Read the FBI press release about Enviro-Energies and you’ll see where Johnson cut his teeth in the scam industry. Johnson’s business plan with Agricola looks eerily similar to Rowan’s. The Agricola “prospectus” is a stream-of-consciousness irrelevancy that in and of itself may constitute fraud.
Johnson thought he couldn’t wait for the subdivision approvals to be completed before he started selling Agricola shares and orchards. He had an aggressive payment schedule to Guillermo Ramirez for the Lepe purchase hanging over his head and needed the money.
All the 10 hectare orchards sold, but only 30% of Agricola shares. Not many financial advisers would recommend buying shares in a company that owns nothing. The revenue from the farm program was split between Ramirez to purchase the Lepe property, and Del Real who stole roughly $1 million. Virtually nothing went to upgrade the farm. Agricola stock was never delivered to the share buyers, and the only dividends paid were to the few people who bought shares on crypto-trade.
Agricola remains a paper company, i.e. no assets.
We were listening to Johnny Mueller’s Expat Files recently. He gave his opinion on Latin American ag investments. He said that theft will be a problem, and we can tell you he is absolutely correct. While at the farm, we witnessed the farm manager catching the pickers stuffing backpacks, pockets and truck compartments with lemons to smuggle them off the property. We calculated they were stealing at least 10% of what they harvested. The managers also told us that the trees along the highway are regularly poached.

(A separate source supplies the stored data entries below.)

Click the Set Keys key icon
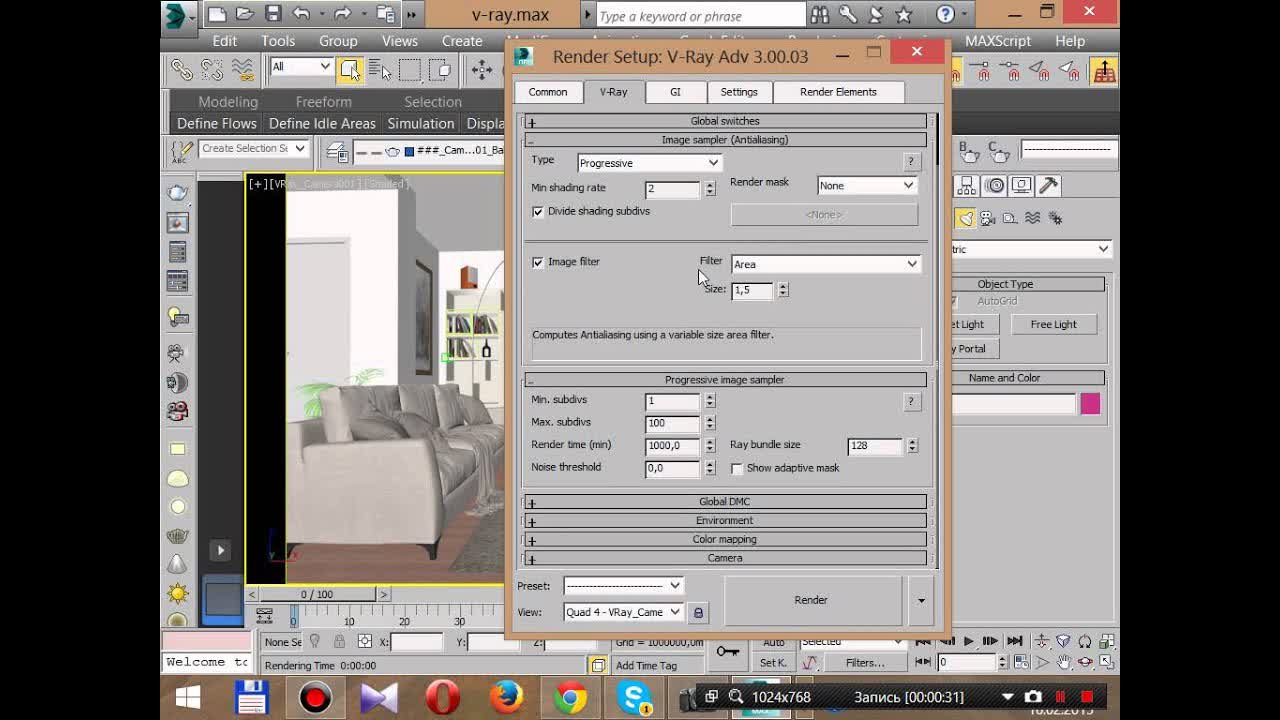The image size is (1280, 720). pos(727,652)
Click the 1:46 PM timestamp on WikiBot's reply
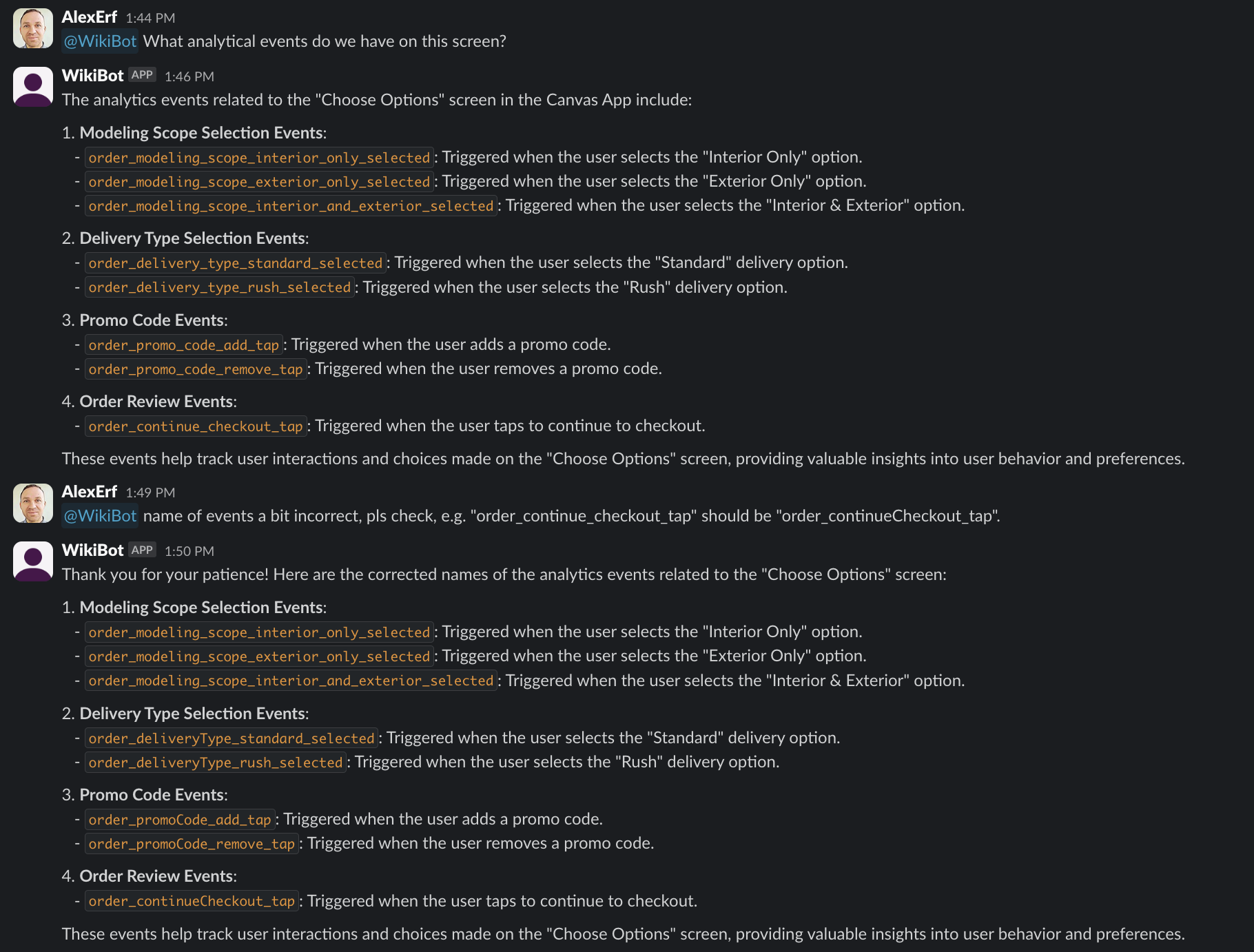This screenshot has width=1254, height=952. tap(189, 76)
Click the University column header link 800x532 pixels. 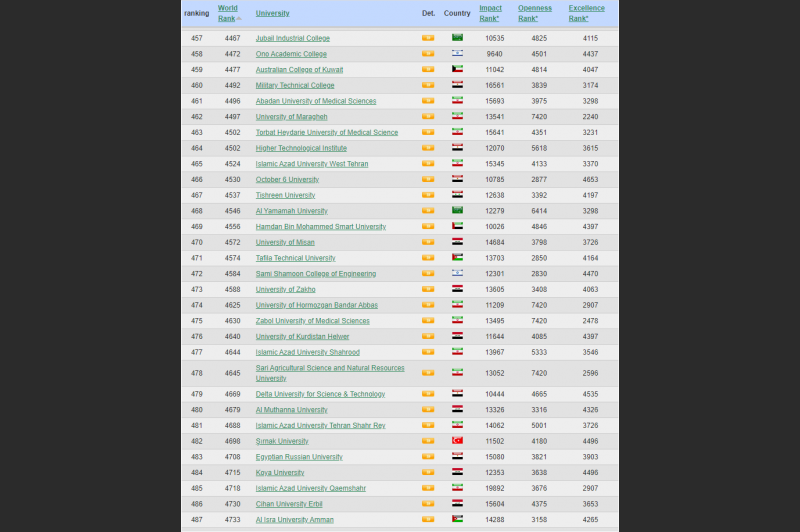(x=273, y=13)
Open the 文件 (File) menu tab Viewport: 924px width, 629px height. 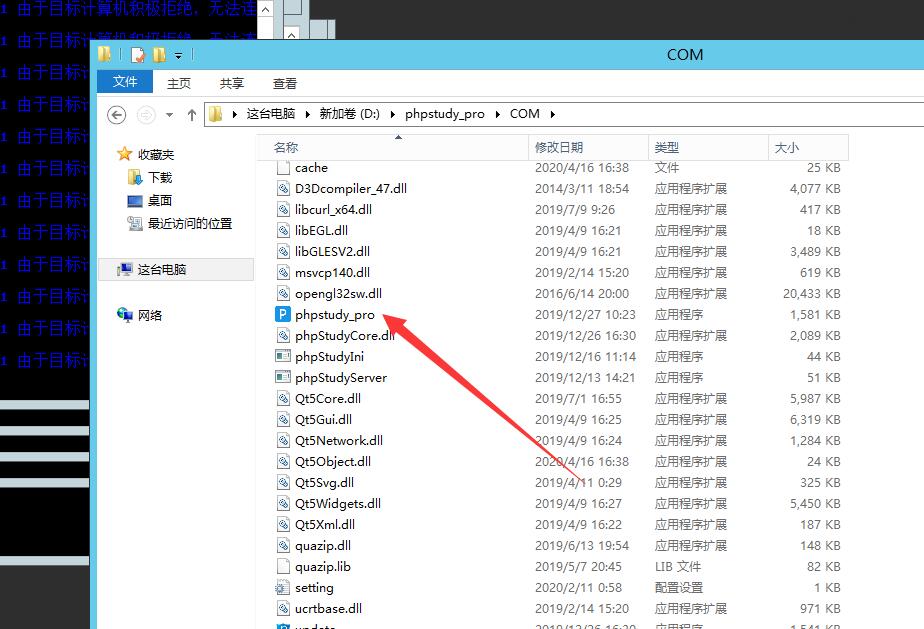coord(125,83)
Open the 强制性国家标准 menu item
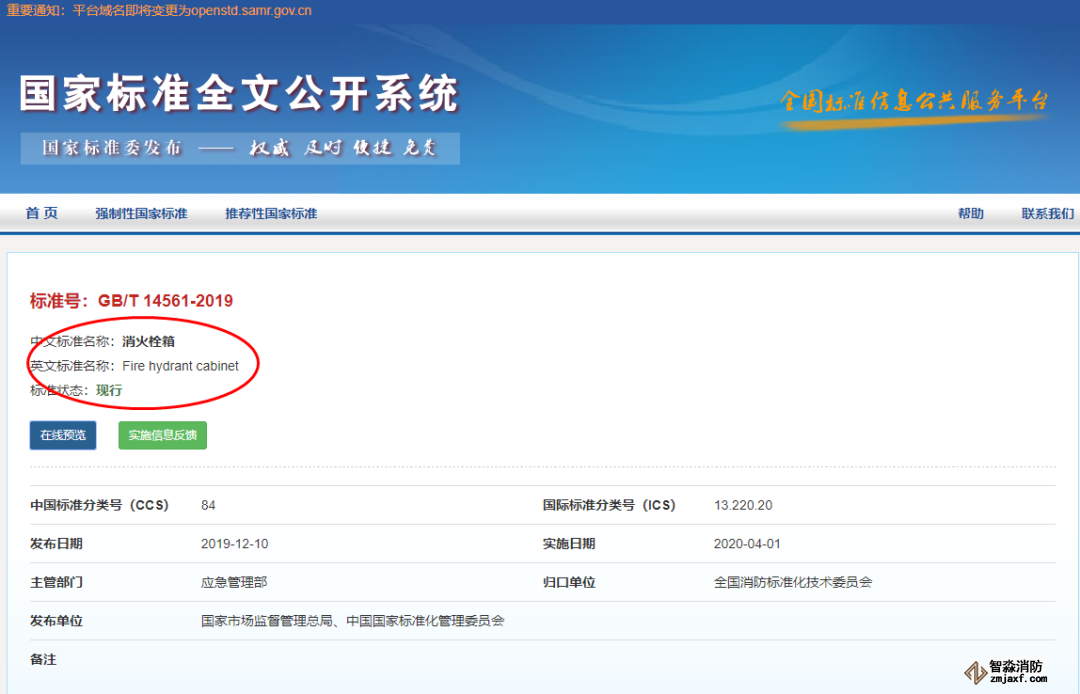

So maybe that fantastic mango orchard in Panama projected to return 18% isn’t such a sure thing. And neither is a lemon orchard in Chile. *sigh*
By the way, Johnson did finally submit his application to subdivide the ag area, a necessary requirement for him to complete the sale of the orchards. This was a straight forward process because it didn’t require a change in land use. The subdivision was granted within about two weeks and cost approximately $5,000. He did this as a public relations measure after we investors went public with his perfidy. He trots out this approval as proof he can accomplish something. Of course, it says nothing about achieving the residential master plan which was rejected when first submitted. Further, he has yet to transfer the orchard lot titles to the investors and Agricola. Do you think the transfer tax might have something to do with that?